Ms Hutchison is a Glaswegian. Unlike the second and third generation Scots whose families moved south when the Scottish firm Stewarts and Lloyds set up their steel plant in the 1930s, she is a new arrival. The legacy of this migration is still evident in the town. Corby has its own annual Highland Games, Rangers and Celtic supporters clubs, and the Daily Record and oatcakes can easily be found in local shops. And the corridors of the college ring with broad Scots accents, even though many of Ms Hutchison's pupils were born in the East Midlands. She says her background is "coincidence" - "but I don't think it's unhelpful,' she adds. "I'm fairly used to some of the upfront ways in which parents might approach me."
Enlisting the help and support of parents is central to her plans for the school. A homework club to help mums and dads to study with their kids is proving popular, and Ms Hutchison makes a point of having individual discussions with children and their families.
"I talk about 'when you go into the sixth form', 'when you go to university'. Often, anyone going on to post-16 education will the first person in their family to do so."

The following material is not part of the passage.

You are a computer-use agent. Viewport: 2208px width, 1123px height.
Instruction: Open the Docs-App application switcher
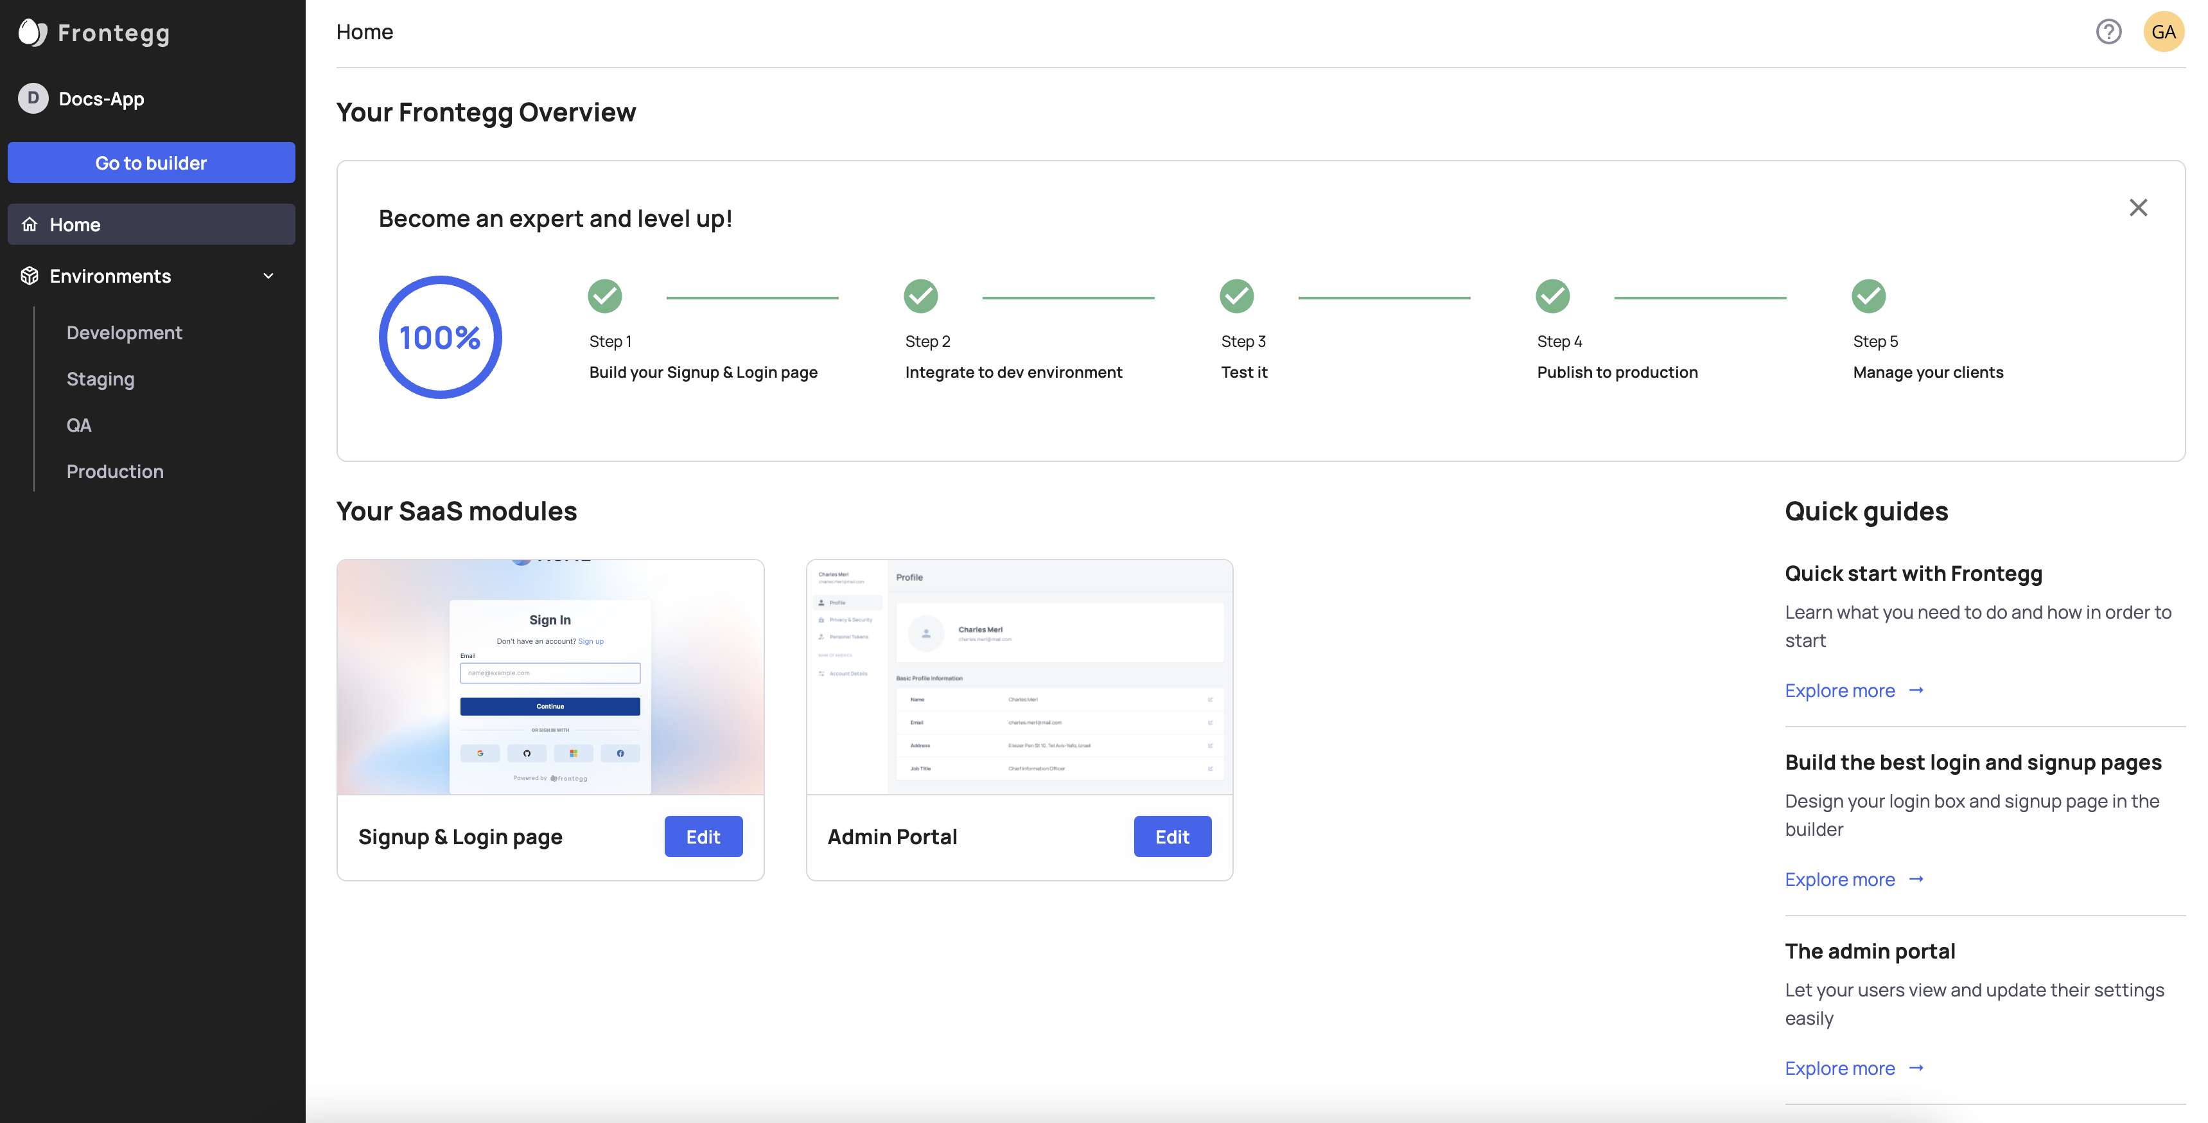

On the industrial estates where the steelworks once stood, warehouses offer unskilled jobs in food production and distribution. There are skilled jobs in town, but school-leavers are often lured by the promise of an instant wage into badly-paid jobs with poor prospects.
Overcoming poverty of ambition - just 20 pupils stay on into the sixth form - is perhaps Ms Hutchison's most urgent task.
"Be the best," urges the school motto. And among the motivational statements that decorate the corridors, there is a saying from Epicurus that sums up her predicament: "The greater the difficulty, the more the glory in surmounting it."